Retype the passage of the melanoma case report from "Lung metastases of" to "of our patient.", word for word.

Provided text →
==================================================
A 64-year-old female patient incomed into our Respiratory Ward with dyspnea, pleuritic chest pain and two black skin lesions on the right cheek and occipital region of recent development. Chest X-ray and computed tomography (CT) showed randomly distributed pulmonary micronodules in both fields (Fig. 1), with post-primary tuberculosis with bronchogenic dissemination as first diagnostic option.
Bronchoscopy was performed with no microbiological findings and negative cytopathology for malignant cells so the patient underwent to rigid bronchoscopy with cryoprobe lung biopsy that showed bronchial and interstitial lung infiltration by malignant melanoma from metastatic origin probability. Biopsies of the skin lesions revealed superficial spreading melanoma with infiltration of the reticular dermis.
Lung metastases of malignant melanoma present different morphological patterns, being the most common the “solid pattern”.1 The case we present seems to be a very rare condition because the micronodular lung affectation pattern, as in our case, has been reported formerly only in an 8 patients serie in 1977 (to our knowledgment).2
Metastatic dissemination of cutaneous melanoma can be located in the skin, subcutaneous tissues, locoregional lymph, lymph nodes and distant organs or structures, being the lung the most frequently affected organ3 but usually not in the way of our patient.
Conflict of interestsThe authors state that they have no conflict of interests.
==================================================
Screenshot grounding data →
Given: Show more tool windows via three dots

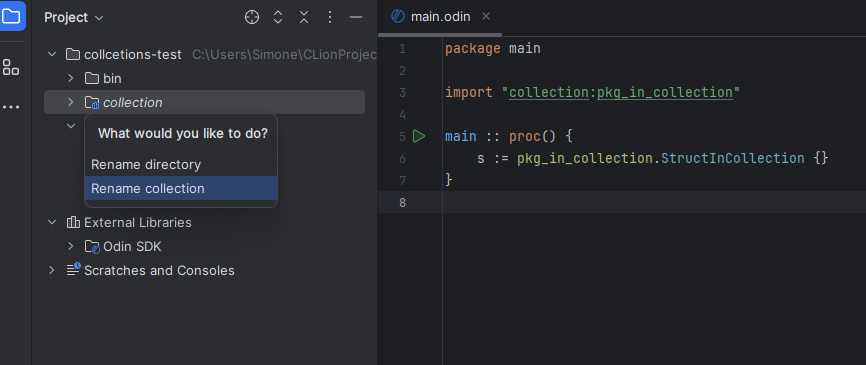Looking at the screenshot, I should tap(10, 107).
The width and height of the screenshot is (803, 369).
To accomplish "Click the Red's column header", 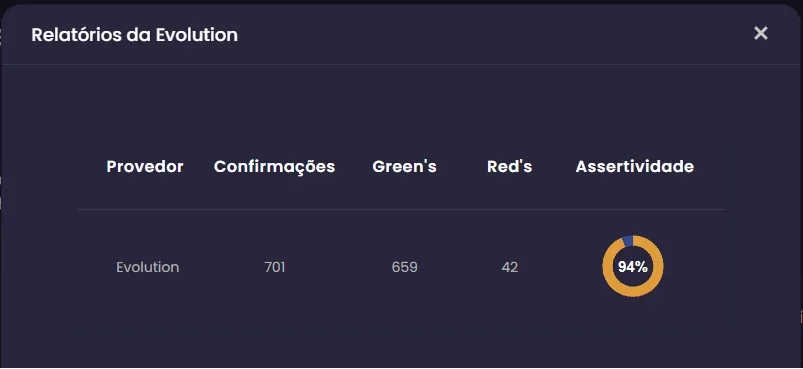I will click(x=510, y=166).
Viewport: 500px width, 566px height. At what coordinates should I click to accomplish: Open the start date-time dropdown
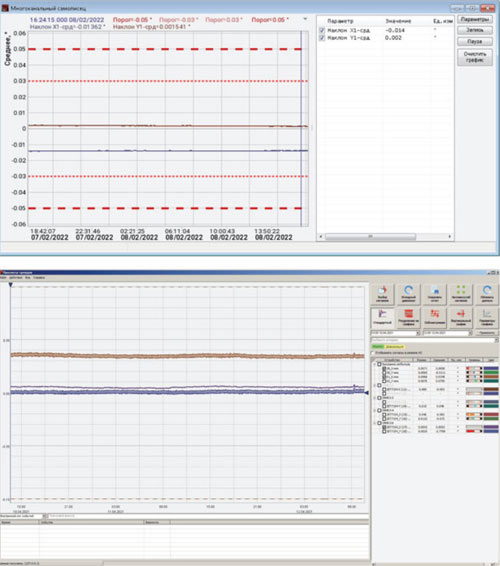point(418,333)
==================================================
Answer section →
Lung metastases of malignant melanoma present different morphological patterns, being the most common the “solid pattern”.1 The case we present seems to be a very rare condition because the micronodular lung affectation pattern, as in our case, has been reported formerly only in an 8 patients serie in 1977 (to our knowledgment).2
Metastatic dissemination of cutaneous melanoma can be located in the skin, subcutaneous tissues, locoregional lymph, lymph nodes and distant organs or structures, being the lung the most frequently affected organ3 but usually not in the way of our patient.